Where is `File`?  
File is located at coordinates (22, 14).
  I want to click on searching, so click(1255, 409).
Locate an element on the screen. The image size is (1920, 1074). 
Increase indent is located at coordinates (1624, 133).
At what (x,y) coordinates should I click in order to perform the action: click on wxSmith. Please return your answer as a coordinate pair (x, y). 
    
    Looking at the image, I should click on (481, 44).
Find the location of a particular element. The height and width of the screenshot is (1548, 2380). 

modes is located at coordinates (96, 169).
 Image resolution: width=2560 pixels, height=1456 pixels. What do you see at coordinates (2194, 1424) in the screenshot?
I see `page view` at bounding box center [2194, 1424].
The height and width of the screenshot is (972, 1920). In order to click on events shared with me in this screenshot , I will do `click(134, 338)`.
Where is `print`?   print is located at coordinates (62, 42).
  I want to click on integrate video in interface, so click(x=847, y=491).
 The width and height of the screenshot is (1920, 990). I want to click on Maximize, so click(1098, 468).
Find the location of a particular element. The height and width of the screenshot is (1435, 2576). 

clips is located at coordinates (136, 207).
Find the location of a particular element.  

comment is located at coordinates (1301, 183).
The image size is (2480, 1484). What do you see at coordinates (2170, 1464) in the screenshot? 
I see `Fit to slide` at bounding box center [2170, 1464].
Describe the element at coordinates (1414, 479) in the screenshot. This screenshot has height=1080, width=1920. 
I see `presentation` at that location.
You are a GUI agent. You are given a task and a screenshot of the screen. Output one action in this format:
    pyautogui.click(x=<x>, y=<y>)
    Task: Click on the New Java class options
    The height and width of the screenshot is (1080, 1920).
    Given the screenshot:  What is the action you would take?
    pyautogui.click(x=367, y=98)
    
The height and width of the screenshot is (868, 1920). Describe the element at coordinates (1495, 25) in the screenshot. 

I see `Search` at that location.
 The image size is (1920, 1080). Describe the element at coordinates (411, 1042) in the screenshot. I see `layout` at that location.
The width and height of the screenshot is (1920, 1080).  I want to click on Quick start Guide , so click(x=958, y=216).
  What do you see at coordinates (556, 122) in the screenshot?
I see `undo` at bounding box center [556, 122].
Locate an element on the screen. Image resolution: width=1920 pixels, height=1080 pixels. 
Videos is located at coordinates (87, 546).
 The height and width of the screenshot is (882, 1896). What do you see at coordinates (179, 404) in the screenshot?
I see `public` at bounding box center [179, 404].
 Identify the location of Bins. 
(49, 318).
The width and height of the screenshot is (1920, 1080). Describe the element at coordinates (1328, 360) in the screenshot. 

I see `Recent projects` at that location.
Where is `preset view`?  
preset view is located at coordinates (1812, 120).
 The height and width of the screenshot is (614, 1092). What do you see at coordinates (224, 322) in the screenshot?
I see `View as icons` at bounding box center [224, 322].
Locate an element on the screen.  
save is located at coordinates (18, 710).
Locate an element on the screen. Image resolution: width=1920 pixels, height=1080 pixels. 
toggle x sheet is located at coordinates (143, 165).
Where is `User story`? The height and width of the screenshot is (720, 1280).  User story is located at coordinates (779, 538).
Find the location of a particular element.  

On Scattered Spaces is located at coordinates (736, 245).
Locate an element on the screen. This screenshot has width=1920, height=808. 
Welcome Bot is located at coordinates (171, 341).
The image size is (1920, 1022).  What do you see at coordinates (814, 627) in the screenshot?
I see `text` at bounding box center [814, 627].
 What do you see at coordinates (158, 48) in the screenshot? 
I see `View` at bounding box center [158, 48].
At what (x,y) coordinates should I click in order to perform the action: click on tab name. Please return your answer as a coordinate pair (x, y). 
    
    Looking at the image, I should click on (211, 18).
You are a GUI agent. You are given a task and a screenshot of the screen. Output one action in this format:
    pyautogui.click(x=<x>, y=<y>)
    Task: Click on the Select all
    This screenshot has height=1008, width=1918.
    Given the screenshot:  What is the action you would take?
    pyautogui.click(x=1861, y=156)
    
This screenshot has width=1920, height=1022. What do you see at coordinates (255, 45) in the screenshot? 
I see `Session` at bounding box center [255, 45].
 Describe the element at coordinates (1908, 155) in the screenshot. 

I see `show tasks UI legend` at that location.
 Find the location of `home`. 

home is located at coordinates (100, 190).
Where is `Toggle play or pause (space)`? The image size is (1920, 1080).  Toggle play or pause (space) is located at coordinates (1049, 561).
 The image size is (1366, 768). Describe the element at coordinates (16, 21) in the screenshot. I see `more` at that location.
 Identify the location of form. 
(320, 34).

→ SHORT EXERCISE
Can you return the entire listing above, line for line, with no changes?

→ ANSWER TO THIS PROBLEM
Where is `File`?  
File is located at coordinates (22, 14).
  I want to click on searching, so click(1255, 409).
Locate an element on the screen. The image size is (1920, 1074). 
Increase indent is located at coordinates (1624, 133).
At what (x,y) coordinates should I click in order to perform the action: click on wxSmith. Please return your answer as a coordinate pair (x, y). 
    
    Looking at the image, I should click on (481, 44).
Find the location of a particular element. The height and width of the screenshot is (1548, 2380). 

modes is located at coordinates (96, 169).
 Image resolution: width=2560 pixels, height=1456 pixels. What do you see at coordinates (2194, 1424) in the screenshot?
I see `page view` at bounding box center [2194, 1424].
The height and width of the screenshot is (972, 1920). In order to click on events shared with me in this screenshot , I will do `click(134, 338)`.
Where is `print`?   print is located at coordinates (62, 42).
  I want to click on integrate video in interface, so click(x=847, y=491).
 The width and height of the screenshot is (1920, 990). I want to click on Maximize, so click(1098, 468).
Find the location of a particular element. The height and width of the screenshot is (1435, 2576). 

clips is located at coordinates (136, 207).
Find the location of a particular element.  

comment is located at coordinates (1301, 183).
The image size is (2480, 1484). What do you see at coordinates (2170, 1464) in the screenshot? 
I see `Fit to slide` at bounding box center [2170, 1464].
Describe the element at coordinates (1414, 479) in the screenshot. This screenshot has height=1080, width=1920. 
I see `presentation` at that location.
You are a GUI agent. You are given a task and a screenshot of the screen. Output one action in this format:
    pyautogui.click(x=<x>, y=<y>)
    Task: Click on the New Java class options
    The height and width of the screenshot is (1080, 1920).
    Given the screenshot:  What is the action you would take?
    pyautogui.click(x=367, y=98)
    
The height and width of the screenshot is (868, 1920). Describe the element at coordinates (1495, 25) in the screenshot. 

I see `Search` at that location.
 The image size is (1920, 1080). Describe the element at coordinates (411, 1042) in the screenshot. I see `layout` at that location.
The width and height of the screenshot is (1920, 1080).  I want to click on Quick start Guide , so click(x=958, y=216).
  What do you see at coordinates (556, 122) in the screenshot?
I see `undo` at bounding box center [556, 122].
Locate an element on the screen. Image resolution: width=1920 pixels, height=1080 pixels. 
Videos is located at coordinates (87, 546).
 The height and width of the screenshot is (882, 1896). What do you see at coordinates (179, 404) in the screenshot?
I see `public` at bounding box center [179, 404].
 Identify the location of Bins. 
(49, 318).
The width and height of the screenshot is (1920, 1080). Describe the element at coordinates (1328, 360) in the screenshot. 

I see `Recent projects` at that location.
Where is `preset view`?  
preset view is located at coordinates (1812, 120).
 The height and width of the screenshot is (614, 1092). What do you see at coordinates (224, 322) in the screenshot?
I see `View as icons` at bounding box center [224, 322].
Locate an element on the screen.  
save is located at coordinates (18, 710).
Locate an element on the screen. Image resolution: width=1920 pixels, height=1080 pixels. 
toggle x sheet is located at coordinates (143, 165).
Where is `User story`? The height and width of the screenshot is (720, 1280).  User story is located at coordinates (779, 538).
Find the location of a particular element.  

On Scattered Spaces is located at coordinates (736, 245).
Locate an element on the screen. This screenshot has width=1920, height=808. 
Welcome Bot is located at coordinates (171, 341).
The image size is (1920, 1022).  What do you see at coordinates (814, 627) in the screenshot?
I see `text` at bounding box center [814, 627].
 What do you see at coordinates (158, 48) in the screenshot? 
I see `View` at bounding box center [158, 48].
At what (x,y) coordinates should I click in order to perform the action: click on tab name. Please return your answer as a coordinate pair (x, y). 
    
    Looking at the image, I should click on (211, 18).
You are a GUI agent. You are given a task and a screenshot of the screen. Output one action in this format:
    pyautogui.click(x=<x>, y=<y>)
    Task: Click on the Select all
    This screenshot has height=1008, width=1918.
    Given the screenshot:  What is the action you would take?
    pyautogui.click(x=1861, y=156)
    
This screenshot has width=1920, height=1022. What do you see at coordinates (255, 45) in the screenshot? 
I see `Session` at bounding box center [255, 45].
 Describe the element at coordinates (1908, 155) in the screenshot. 

I see `show tasks UI legend` at that location.
 Find the location of `home`. 

home is located at coordinates (100, 190).
Where is `Toggle play or pause (space)`? The image size is (1920, 1080).  Toggle play or pause (space) is located at coordinates (1049, 561).
 The image size is (1366, 768). Describe the element at coordinates (16, 21) in the screenshot. I see `more` at that location.
 Identify the location of form. 
(320, 34).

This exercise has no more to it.